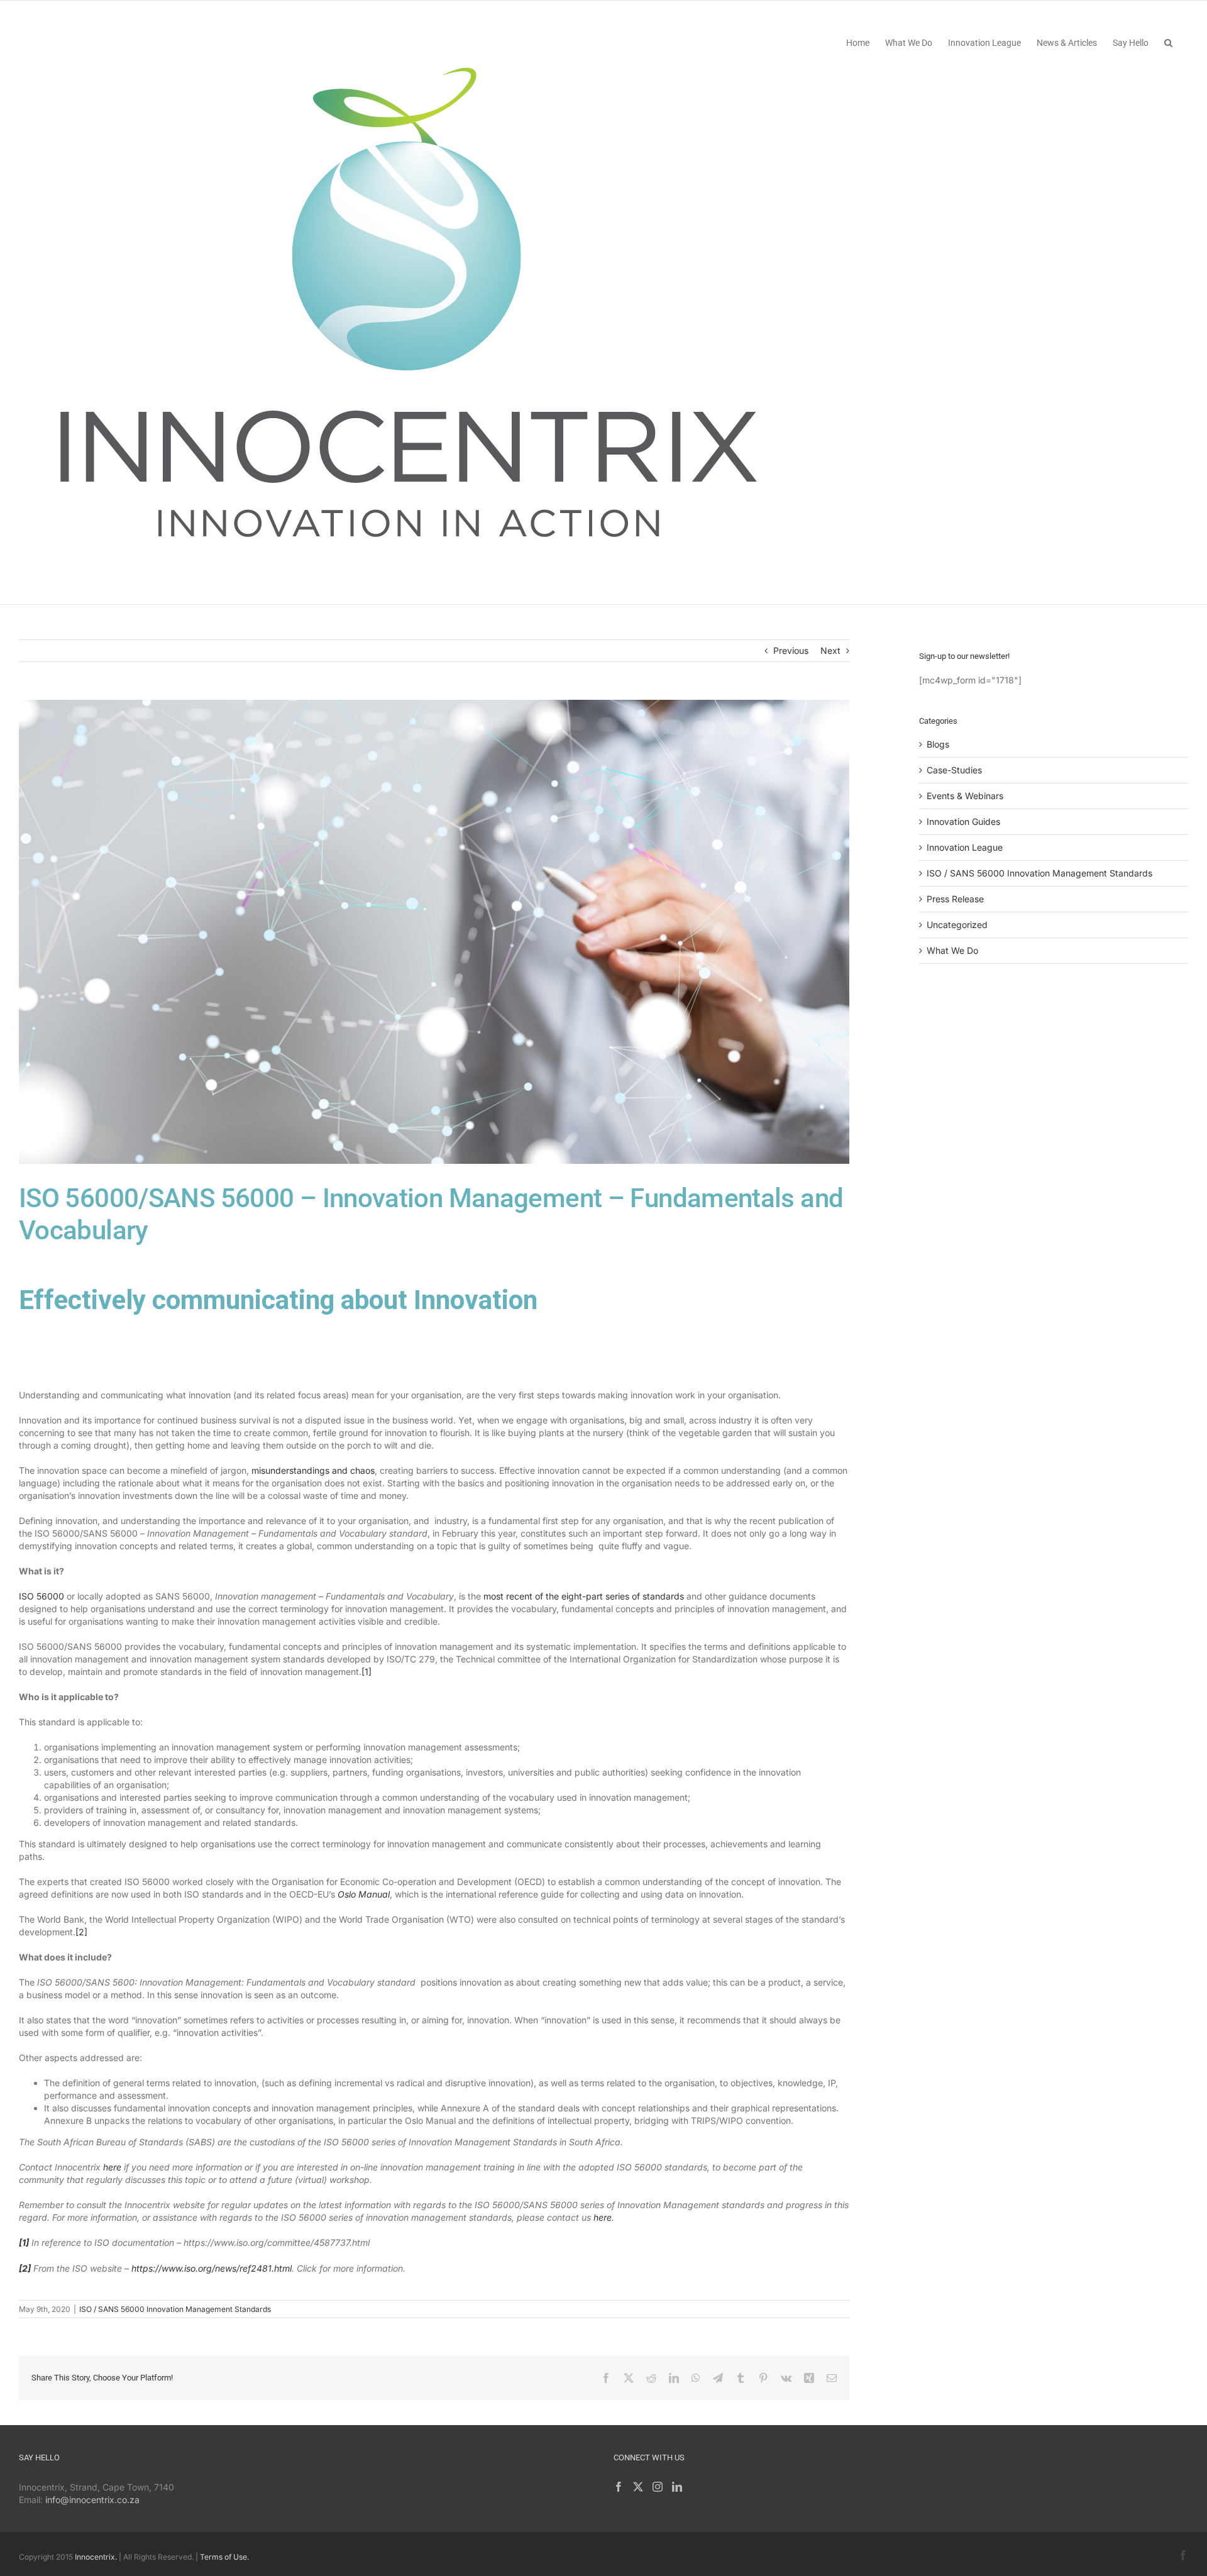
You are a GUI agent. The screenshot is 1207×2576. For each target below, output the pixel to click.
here (112, 2167)
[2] (81, 1931)
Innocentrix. (96, 2557)
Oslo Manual (364, 1894)
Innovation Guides (963, 821)
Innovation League (965, 847)
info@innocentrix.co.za (92, 2499)
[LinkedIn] (677, 2487)
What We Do (952, 950)
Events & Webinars (965, 795)
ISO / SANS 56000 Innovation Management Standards (175, 2309)
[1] (366, 1671)
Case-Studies (954, 770)
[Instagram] (658, 2487)
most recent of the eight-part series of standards (583, 1596)
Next (830, 650)
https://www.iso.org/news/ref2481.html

***

__Work to complete__.
Set down exactly the lines beginning at the one that holds "most recent of" and ending with the last line of the data.

__Exercise answer__.
most recent of the eight-part series of standards (583, 1596)
Next (830, 650)
https://www.iso.org/news/ref2481.html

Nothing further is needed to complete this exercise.